Do you wonder how the coronavirus pandemic is going to affect the economy and our businesses? Not how it will affect unemployment next week, or GDP this quarter, or even the stock market. Those effects are temporary and surprisingly unimportant. Of course, we are seeing skyrocketing unemployment. We are seeing huge shortfalls in the money the government is collecting from sales taxes, from income taxes, and even from ancillary taxes such as gas and hotel taxes, at a time when extra government spending is necessary.
Yes, we are seeing unprecedented drops in GDP and production. But these shortcomings are what the finance world writes off as “one-time charges” — isolated events that are unlikely to happen again. Yes, they affect your balance sheet. But they don’t have to affect your income statement, which is far more relevant to the recovery and snapback we all hope for.
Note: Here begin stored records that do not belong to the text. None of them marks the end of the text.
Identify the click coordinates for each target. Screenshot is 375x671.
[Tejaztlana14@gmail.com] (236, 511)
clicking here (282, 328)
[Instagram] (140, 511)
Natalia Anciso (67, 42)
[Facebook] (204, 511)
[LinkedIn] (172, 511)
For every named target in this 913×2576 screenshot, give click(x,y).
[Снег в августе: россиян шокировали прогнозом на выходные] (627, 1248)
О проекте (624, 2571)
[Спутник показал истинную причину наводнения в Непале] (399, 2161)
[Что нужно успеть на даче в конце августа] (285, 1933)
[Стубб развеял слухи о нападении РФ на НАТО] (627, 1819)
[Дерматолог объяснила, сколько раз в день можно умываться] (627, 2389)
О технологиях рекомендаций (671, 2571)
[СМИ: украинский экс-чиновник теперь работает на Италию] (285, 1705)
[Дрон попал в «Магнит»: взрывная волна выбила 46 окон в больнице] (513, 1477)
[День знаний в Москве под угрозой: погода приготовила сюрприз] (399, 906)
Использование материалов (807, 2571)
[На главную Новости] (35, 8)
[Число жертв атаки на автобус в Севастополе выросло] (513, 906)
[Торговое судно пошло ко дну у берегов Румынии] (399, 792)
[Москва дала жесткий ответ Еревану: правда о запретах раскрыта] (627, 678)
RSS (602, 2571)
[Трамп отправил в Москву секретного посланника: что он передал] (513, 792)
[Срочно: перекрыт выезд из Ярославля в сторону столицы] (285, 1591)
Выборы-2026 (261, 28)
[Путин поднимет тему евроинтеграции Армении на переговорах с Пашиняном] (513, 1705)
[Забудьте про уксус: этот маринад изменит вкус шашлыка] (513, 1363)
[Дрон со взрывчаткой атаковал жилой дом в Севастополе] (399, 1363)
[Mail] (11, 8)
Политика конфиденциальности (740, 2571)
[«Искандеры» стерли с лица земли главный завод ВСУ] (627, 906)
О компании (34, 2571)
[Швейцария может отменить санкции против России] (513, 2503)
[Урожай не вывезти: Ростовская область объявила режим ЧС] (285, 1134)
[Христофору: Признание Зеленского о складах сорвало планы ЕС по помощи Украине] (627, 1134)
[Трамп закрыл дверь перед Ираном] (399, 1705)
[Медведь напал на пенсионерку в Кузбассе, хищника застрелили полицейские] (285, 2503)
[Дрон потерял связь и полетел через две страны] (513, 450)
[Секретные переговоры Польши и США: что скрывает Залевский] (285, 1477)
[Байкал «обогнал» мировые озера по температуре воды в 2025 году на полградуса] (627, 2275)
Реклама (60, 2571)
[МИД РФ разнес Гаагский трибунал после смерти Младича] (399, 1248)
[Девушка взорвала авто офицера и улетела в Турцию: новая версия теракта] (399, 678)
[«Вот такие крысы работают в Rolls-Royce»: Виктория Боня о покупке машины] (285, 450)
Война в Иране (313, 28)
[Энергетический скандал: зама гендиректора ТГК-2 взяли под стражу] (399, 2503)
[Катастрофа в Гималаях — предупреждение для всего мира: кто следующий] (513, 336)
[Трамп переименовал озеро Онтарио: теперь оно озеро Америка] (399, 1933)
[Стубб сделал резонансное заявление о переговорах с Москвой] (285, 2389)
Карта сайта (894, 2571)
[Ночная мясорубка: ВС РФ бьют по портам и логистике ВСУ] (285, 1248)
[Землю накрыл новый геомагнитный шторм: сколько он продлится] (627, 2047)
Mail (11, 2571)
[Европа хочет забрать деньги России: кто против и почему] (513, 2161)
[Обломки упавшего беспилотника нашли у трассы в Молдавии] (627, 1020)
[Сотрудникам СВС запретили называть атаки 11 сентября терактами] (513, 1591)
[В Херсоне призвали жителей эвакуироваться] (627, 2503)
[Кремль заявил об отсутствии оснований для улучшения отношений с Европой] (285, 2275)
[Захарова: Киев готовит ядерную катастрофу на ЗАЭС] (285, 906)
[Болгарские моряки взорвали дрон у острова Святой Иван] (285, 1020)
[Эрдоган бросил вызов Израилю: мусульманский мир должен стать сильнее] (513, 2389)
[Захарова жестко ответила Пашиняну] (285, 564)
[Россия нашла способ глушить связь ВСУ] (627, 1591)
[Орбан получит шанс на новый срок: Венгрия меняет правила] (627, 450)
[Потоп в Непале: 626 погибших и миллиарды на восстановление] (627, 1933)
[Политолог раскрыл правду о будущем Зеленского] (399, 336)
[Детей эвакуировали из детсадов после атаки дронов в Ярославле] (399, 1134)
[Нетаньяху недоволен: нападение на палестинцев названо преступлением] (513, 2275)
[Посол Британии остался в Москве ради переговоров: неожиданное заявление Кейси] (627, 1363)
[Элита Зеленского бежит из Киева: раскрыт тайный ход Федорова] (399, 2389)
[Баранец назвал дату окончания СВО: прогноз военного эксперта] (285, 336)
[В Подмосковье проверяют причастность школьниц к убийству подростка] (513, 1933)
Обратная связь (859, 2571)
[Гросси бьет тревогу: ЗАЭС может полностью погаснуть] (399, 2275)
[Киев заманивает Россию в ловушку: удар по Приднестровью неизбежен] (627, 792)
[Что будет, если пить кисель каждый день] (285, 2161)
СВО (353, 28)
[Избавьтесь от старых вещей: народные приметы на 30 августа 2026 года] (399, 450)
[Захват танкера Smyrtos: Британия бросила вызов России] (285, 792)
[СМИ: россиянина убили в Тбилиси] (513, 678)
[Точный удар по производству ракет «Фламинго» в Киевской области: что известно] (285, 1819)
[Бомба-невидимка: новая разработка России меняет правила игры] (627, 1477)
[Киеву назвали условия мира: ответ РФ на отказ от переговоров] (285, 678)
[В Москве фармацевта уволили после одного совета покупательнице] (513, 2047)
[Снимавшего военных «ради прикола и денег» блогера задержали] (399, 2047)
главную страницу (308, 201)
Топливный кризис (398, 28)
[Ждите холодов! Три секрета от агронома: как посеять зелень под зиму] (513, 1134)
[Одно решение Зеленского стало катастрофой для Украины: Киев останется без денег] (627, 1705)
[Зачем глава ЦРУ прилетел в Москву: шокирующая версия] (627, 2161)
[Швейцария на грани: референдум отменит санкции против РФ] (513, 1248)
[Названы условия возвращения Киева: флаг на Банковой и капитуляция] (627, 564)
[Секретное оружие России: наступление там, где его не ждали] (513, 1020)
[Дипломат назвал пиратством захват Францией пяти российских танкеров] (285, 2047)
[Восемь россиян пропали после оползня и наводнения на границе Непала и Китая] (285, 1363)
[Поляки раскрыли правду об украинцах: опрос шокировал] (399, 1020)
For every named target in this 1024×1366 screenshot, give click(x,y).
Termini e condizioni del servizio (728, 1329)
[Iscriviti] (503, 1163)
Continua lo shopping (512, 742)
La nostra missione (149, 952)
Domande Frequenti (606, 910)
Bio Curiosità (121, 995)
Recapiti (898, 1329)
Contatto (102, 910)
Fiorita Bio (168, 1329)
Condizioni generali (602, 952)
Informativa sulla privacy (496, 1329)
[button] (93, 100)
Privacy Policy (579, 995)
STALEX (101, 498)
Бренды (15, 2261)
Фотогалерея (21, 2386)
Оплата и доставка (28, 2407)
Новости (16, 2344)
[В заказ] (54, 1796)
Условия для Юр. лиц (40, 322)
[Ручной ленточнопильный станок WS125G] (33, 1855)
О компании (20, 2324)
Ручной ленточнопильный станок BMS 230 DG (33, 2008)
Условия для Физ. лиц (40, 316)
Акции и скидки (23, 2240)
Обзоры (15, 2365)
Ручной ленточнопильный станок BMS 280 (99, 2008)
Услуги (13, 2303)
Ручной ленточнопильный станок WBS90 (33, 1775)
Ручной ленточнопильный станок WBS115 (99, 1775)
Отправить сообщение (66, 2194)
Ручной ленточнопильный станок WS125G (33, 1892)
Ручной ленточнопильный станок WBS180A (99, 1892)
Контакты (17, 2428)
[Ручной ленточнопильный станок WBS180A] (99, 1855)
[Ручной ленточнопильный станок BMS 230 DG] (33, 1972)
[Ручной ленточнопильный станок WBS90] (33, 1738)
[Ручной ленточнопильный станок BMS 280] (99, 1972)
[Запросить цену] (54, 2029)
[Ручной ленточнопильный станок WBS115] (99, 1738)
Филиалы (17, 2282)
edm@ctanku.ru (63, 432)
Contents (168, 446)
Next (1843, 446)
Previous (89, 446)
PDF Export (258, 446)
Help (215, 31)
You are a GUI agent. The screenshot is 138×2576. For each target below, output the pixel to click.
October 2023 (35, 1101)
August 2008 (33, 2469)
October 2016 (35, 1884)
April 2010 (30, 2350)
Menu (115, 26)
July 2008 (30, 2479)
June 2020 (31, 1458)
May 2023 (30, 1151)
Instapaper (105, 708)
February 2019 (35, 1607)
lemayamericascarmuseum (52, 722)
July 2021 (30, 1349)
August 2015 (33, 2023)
Let’s dive into the real effect of the coronavirus on business and economics, how it’s shaping the world, and what kind of outlook we should expect after the situation clears. The economic shutdown we are performing brings near-term consumer spending and revenues for small businesses to a screeching halt. Again, the optimists are relying on the fact that when the virus disappears, things will snap back and spending will pick up right where we left off, or we will even see a surge of pent-up demand.
The problem is the longer we are in this situation, the more challenging it will be to snap back. Unemployment has already reached 14.7%. The questions to ask are: When we do recover, how easy is it going to be to put those people back to work? Will companies actually hire back every single employee, or will they realize some of the people don’t need to be brought back? With significant risk of further stalling in the economy, will businesses err on the side of hiring everyone back, or be thrifty and hire back only the most essential workers? The longer the shutdown, the more risk-averse businesses will be and the fewer people they will hire back.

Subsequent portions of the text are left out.